• [Directions for this task]: Put the items from the very first line through the line holding "pyautogui.click(x=1035, y=233)", both ends included, into a Markdown table. Use the columns Row and Line, number each line, and leave out blank lines.

::::::

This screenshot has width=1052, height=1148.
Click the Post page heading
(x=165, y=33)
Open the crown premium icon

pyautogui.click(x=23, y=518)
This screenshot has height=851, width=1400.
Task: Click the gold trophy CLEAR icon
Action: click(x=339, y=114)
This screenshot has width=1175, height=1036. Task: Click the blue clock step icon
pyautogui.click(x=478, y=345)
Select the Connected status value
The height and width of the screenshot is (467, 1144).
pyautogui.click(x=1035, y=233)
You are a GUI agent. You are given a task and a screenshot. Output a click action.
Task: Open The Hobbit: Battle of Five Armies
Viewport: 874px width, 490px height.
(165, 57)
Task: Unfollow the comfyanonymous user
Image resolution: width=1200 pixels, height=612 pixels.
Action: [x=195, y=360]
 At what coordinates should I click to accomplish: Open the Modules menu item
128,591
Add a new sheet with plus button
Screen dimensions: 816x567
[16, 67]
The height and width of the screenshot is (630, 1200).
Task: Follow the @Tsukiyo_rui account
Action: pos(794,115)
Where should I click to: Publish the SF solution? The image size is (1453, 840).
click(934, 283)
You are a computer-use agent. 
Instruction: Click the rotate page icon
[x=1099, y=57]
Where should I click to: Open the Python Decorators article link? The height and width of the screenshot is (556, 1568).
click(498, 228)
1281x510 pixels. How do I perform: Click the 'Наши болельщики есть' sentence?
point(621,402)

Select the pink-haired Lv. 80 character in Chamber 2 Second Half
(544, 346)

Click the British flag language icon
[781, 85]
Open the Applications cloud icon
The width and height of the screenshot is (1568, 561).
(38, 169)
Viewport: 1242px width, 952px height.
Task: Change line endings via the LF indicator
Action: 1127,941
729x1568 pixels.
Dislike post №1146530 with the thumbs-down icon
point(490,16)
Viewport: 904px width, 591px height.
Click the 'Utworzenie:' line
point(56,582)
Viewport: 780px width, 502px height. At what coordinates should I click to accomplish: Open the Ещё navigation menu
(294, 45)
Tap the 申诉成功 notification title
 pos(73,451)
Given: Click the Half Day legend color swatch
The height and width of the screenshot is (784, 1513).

::::::

• [Written reply]:
| Row | Line |
|---|---|
| 1 | This screenshot has width=1052, height=1148. |
| 2 | Click the Post page heading |
| 3 | (x=165, y=33) |
| 4 | Open the crown premium icon |
| 5 | pyautogui.click(x=23, y=518) |
| 6 | This screenshot has height=851, width=1400. |
| 7 | Task: Click the gold trophy CLEAR icon |
| 8 | Action: click(x=339, y=114) |
| 9 | This screenshot has width=1175, height=1036. Task: Click the blue clock step icon |
| 10 | pyautogui.click(x=478, y=345) |
| 11 | Select the Connected status value |
| 12 | The height and width of the screenshot is (467, 1144). |
| 13 | pyautogui.click(x=1035, y=233) |